Because SLE affects young women of reproductive age, assessing indirect costs is critical to understanding the impact of this disease. Sutcliffe and colleagues (1) found that direct costs accounted for one-third of the total costs for SLE patients in the UK, whereas the other two-thirds of the total costs were attributable to indirect costs. This highlights the importance of assessing indirect costs when investigating the economic and societal impact of SLE.

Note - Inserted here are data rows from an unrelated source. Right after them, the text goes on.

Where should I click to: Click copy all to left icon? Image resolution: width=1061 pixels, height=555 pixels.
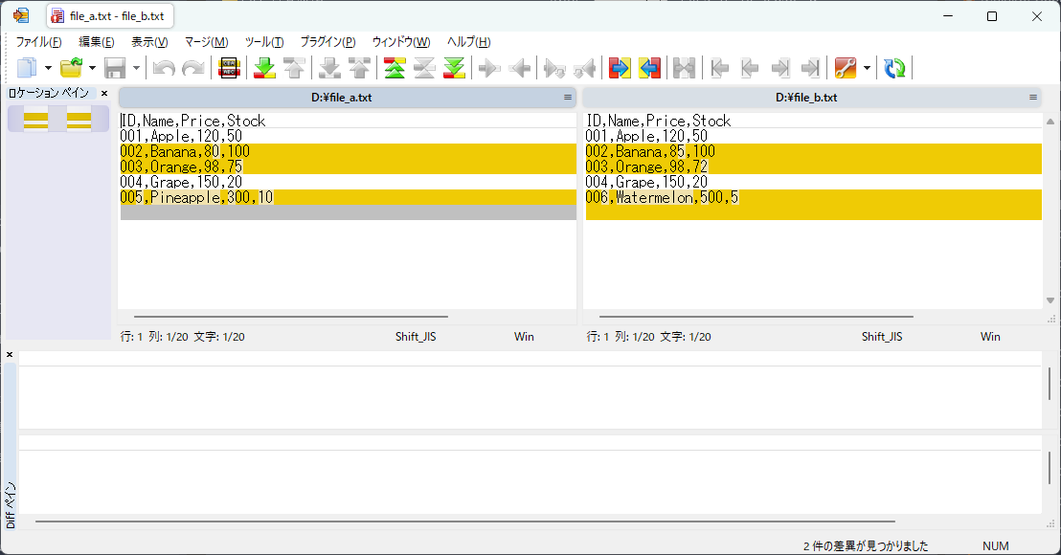(649, 68)
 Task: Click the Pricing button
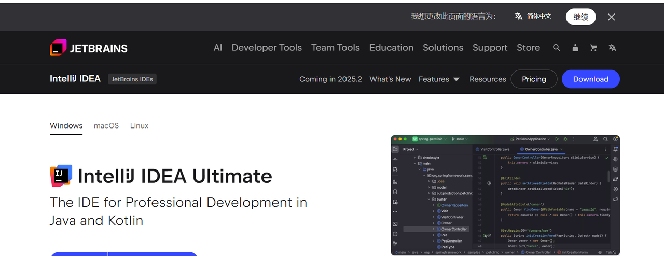tap(534, 79)
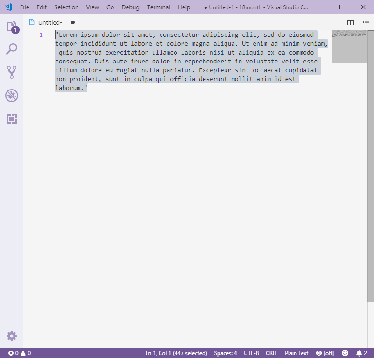Open the Terminal menu
The height and width of the screenshot is (358, 374).
[158, 7]
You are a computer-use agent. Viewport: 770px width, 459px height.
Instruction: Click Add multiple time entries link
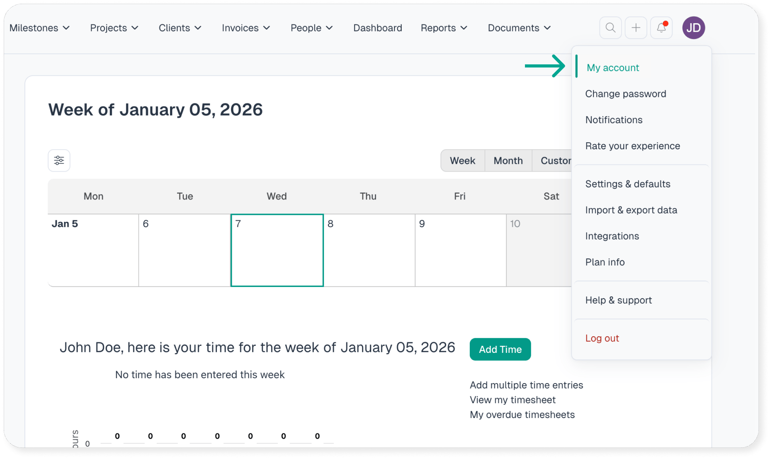coord(526,385)
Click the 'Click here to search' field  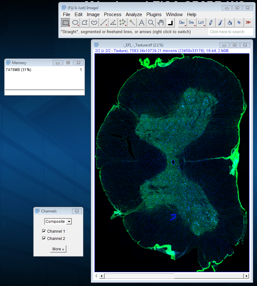[x=230, y=32]
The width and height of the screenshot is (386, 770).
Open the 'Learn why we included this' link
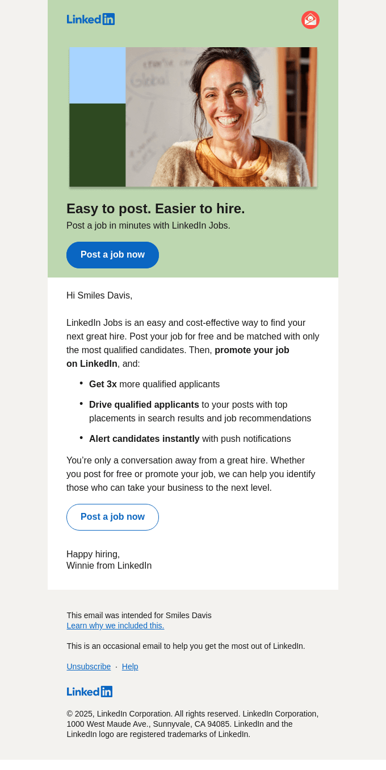(x=115, y=626)
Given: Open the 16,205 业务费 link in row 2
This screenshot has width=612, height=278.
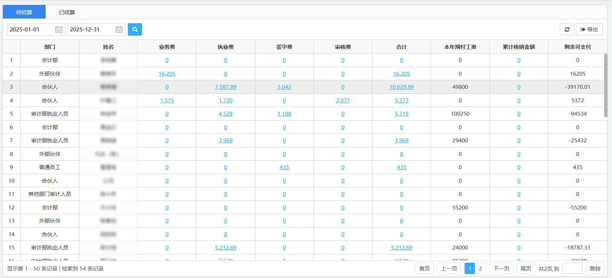Looking at the screenshot, I should 167,74.
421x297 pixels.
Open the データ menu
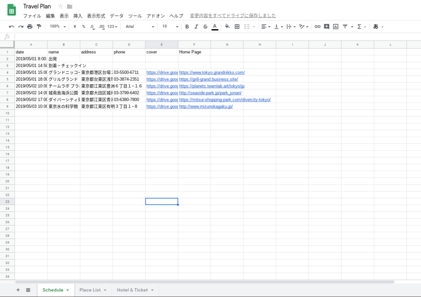pos(116,16)
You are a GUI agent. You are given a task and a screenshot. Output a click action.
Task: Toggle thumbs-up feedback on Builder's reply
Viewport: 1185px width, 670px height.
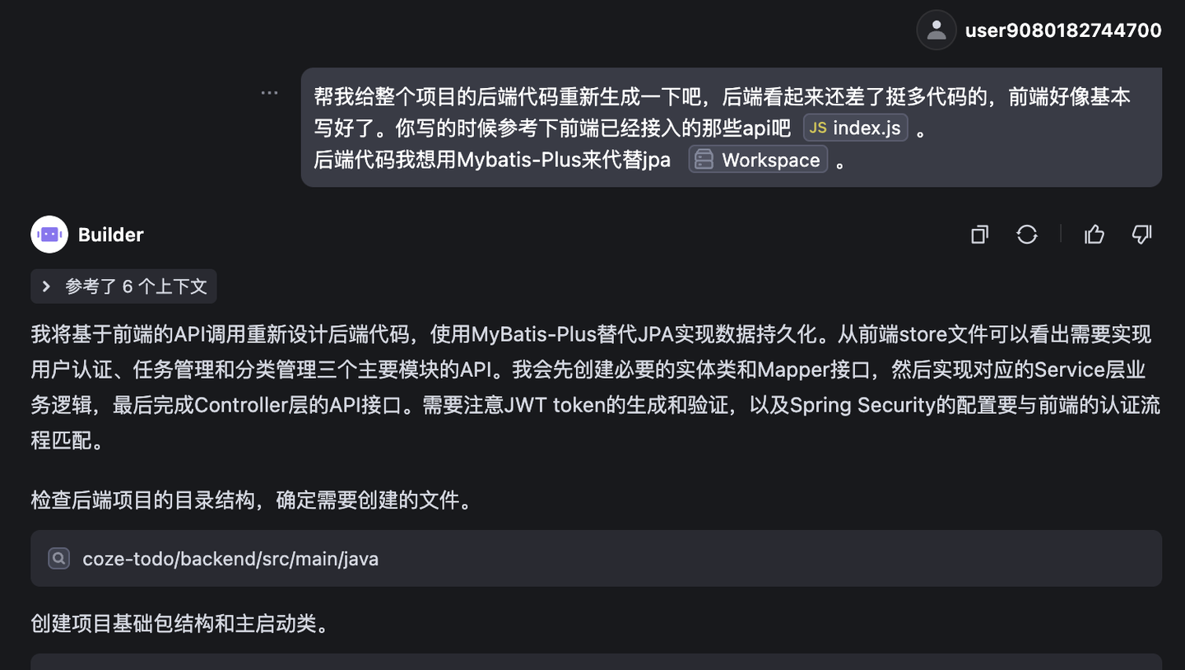[1094, 235]
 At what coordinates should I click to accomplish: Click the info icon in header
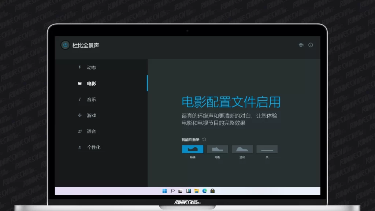[x=311, y=45]
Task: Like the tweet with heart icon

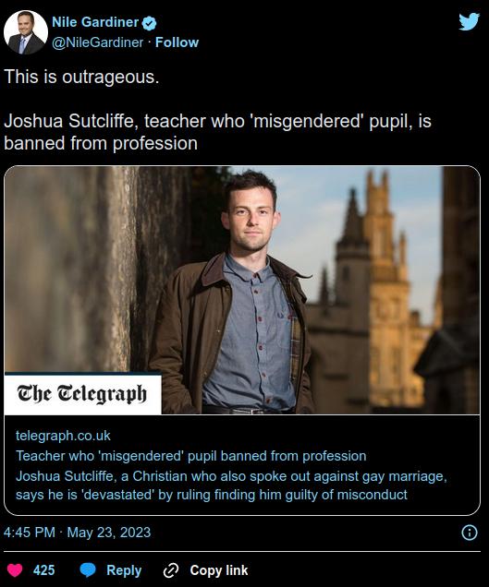Action: pyautogui.click(x=15, y=570)
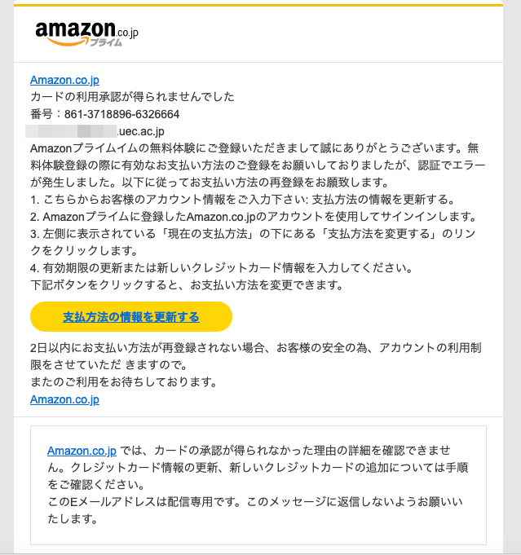
Task: Click the orange smile arrow in logo
Action: coord(68,42)
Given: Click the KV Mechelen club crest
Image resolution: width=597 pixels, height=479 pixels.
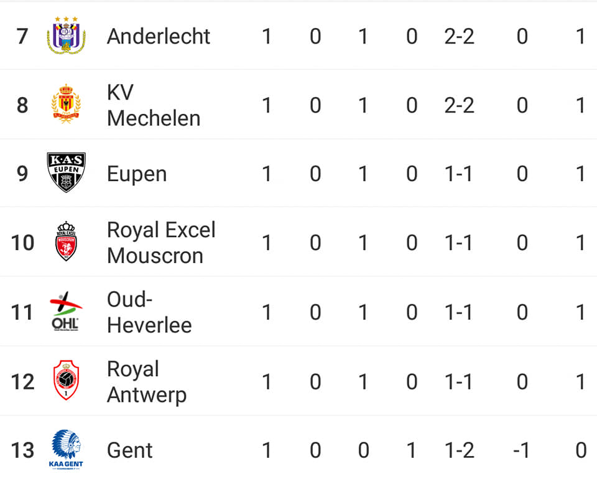Looking at the screenshot, I should pos(67,104).
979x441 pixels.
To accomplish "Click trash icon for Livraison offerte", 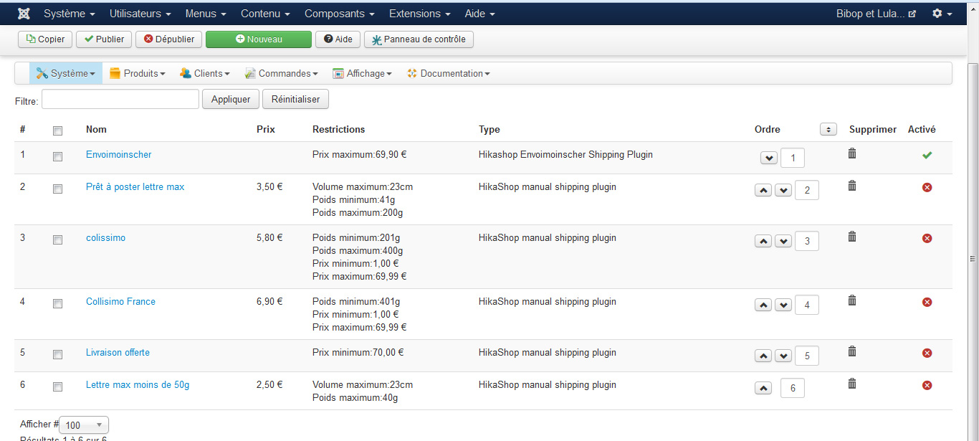I will click(852, 351).
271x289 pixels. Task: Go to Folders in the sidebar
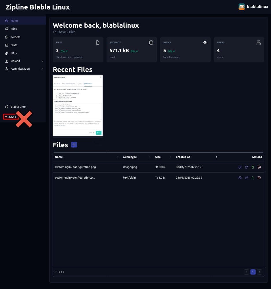tap(15, 37)
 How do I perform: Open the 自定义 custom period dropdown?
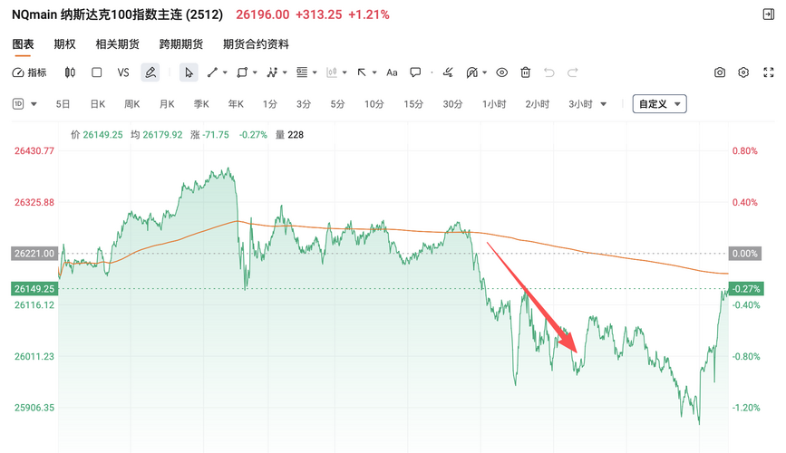tap(659, 104)
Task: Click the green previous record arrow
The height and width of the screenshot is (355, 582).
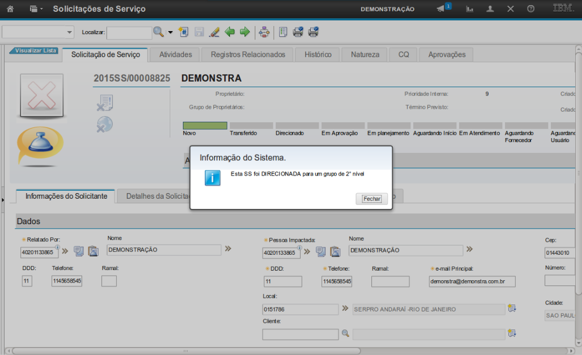Action: point(230,32)
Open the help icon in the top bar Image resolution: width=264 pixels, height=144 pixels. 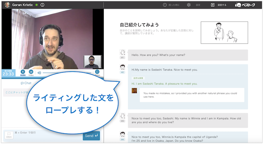pos(165,5)
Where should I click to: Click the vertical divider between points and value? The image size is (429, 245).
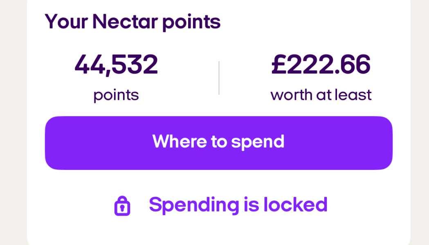[219, 78]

These preliminary data in a single state Medicaid program reinforce the importance of ethnicity in health care, particularly in lupus. Further studies are needed with additional complementary information concerning indirect costs. Furthermore, if it is true as previously suggested that Hispanic lupus patients accumulate damage faster than other minority groups (3), the fact that these patients appear to generate lower total direct costs suggests that the cause of this phenomenon needs to be explored further. The finding that Hispanic lupus patients have shorter eligibility periods than other cohorts should prompt further investigation into the reasons this population is likely to lose Medicaid fee-for-service eligibility, transition to Medicaid managed care, or obtain alternative health care coverage.